— EXCERPTED TEXT —

┄┄┄┄┄┄

The bus doesn't feel clean. I try not to touch the wall, or the seats. I try to breathe as little as possible so I don't breathe in the germs. It's so dirty. Unhygienic. Vile. Rather sickening. I can feel the germs all over me. I can even see them if I concentrate hard enough. I don't like it at all.
Slipknot, Muse, The Beatles. The playlist seems never ending, like the bus journey. Most of the songs on the playlist are rather depressing, like the bus journey. The playlist and the journey seem to mirror eachother a worrying amount.
The bus is getting more and more crowded and I'm starting to suffocate. I'm getting more and more anxious. I want to hide from everything and everyone. I already look quite inconspicuous sitting here with my hood up and listening to music. I'm sure if I disappeared nobody would notice. I keep thinking. Too much... or maybe too little. The worst thing about buses, is that you have too much time to think.

My mind completely empties, I can't think properly, but suddenly I decide I need to get off.

Monday 16 June 2008

beachy, campingy, party thingy


The weekend was rather good!

(I did a more pictureyfied blog about it here...)

Got suitably intoxicated and didn't have a hangover! =] ... was rather surprised at the lack of hangover though!

We went to the beach and on the way there I was attacked by a tree! ... and people were jumping off high dune things... and I filled a big WKD bottle with sand and James fell down a hill!

I remember a small group of us in my tent, trying to keep the vodka as secret as possible! It was rather amusing!... and probably kind of obvious as we were sitting in a circle passing round a thing of cranberry juice!

┄┄┄┄┄┄

— REQUIRED ACTION 1 —
Rewrite the blog excerpt starting at "beachy, campingy, party" and ending at "of cranberry juice!", with "vodka" replaced by "cider".
— REQUIRED ACTION 2 —
According to the blog excerpt, what did the writer fill with sand at the beach?
— REQUIRED ACTION 3 —
Do these statements agree with the blog excerpt? (a) The writer had a hangover after the weekend. (b) The writer sat on the bus with a hood up. (c) The playlist includes Muse.
The records have no connection to the blog excerpt.

— ENTRIES SUPPLIED —
┄┄┄┄┄┄

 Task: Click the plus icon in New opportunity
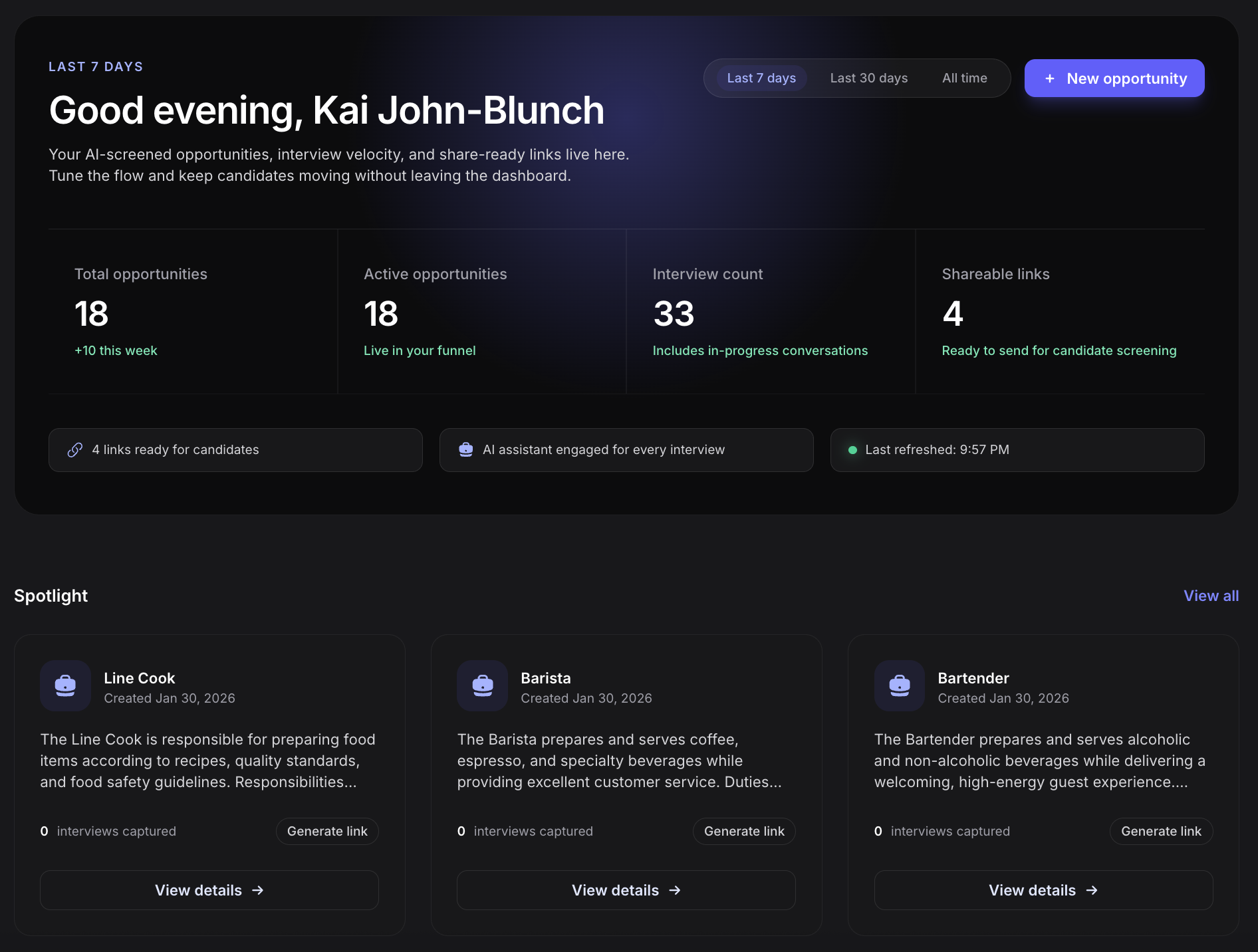pyautogui.click(x=1050, y=78)
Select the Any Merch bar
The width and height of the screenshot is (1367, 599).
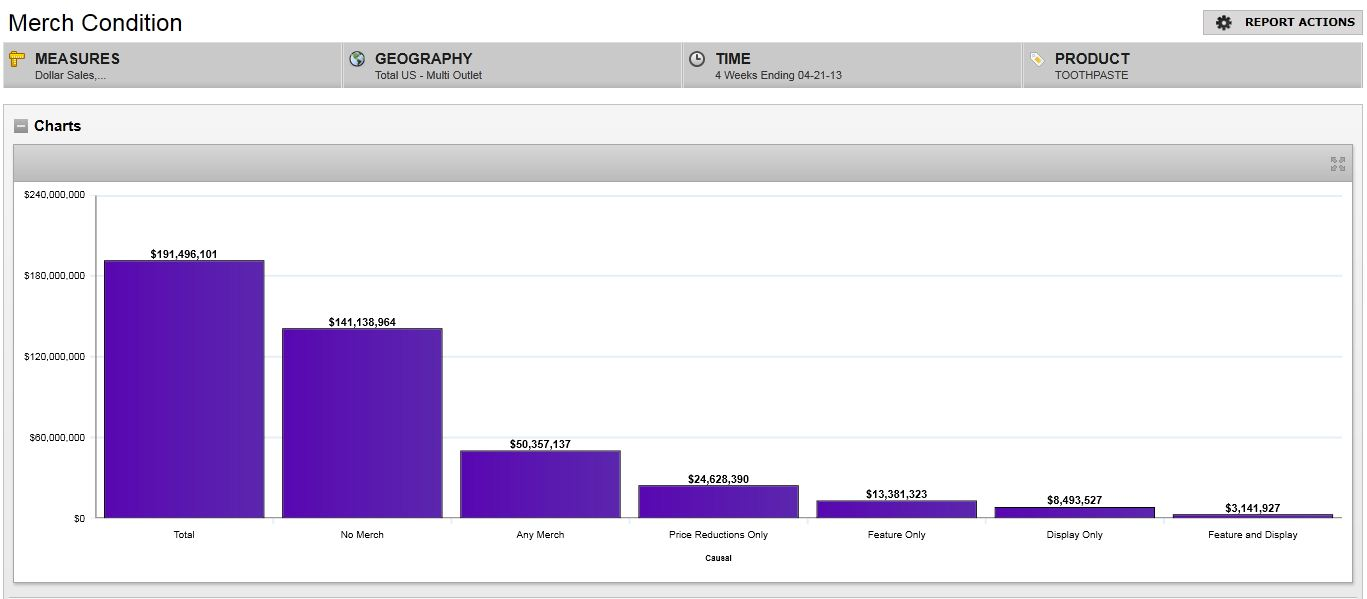pyautogui.click(x=540, y=484)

┄┄┄┄┄┄

— ANSWER SECTION 1 —
beachy, campingy, party thingy


The weekend was rather good!

(I did a more pictureyfied blog about it here...)

Got suitably intoxicated and didn't have a hangover! =] ... was rather surprised at the lack of hangover though!

We went to the beach and on the way there I was attacked by a tree! ... and people were jumping off high dune things... and I filled a big WKD bottle with sand and James fell down a hill!

I remember a small group of us in my tent, trying to keep the cider as secret as possible! It was rather amusing!... and probably kind of obvious as we were sitting in a circle passing round a thing of cranberry juice!

— ANSWER SECTION 2 —
A big WKD bottle.

— ANSWER SECTION 3 —
(a) No: "didn't have a hangover!"
(b) Yes: "sitting here with my hood up"
(c) Yes: "Slipknot, Muse, The Beatles."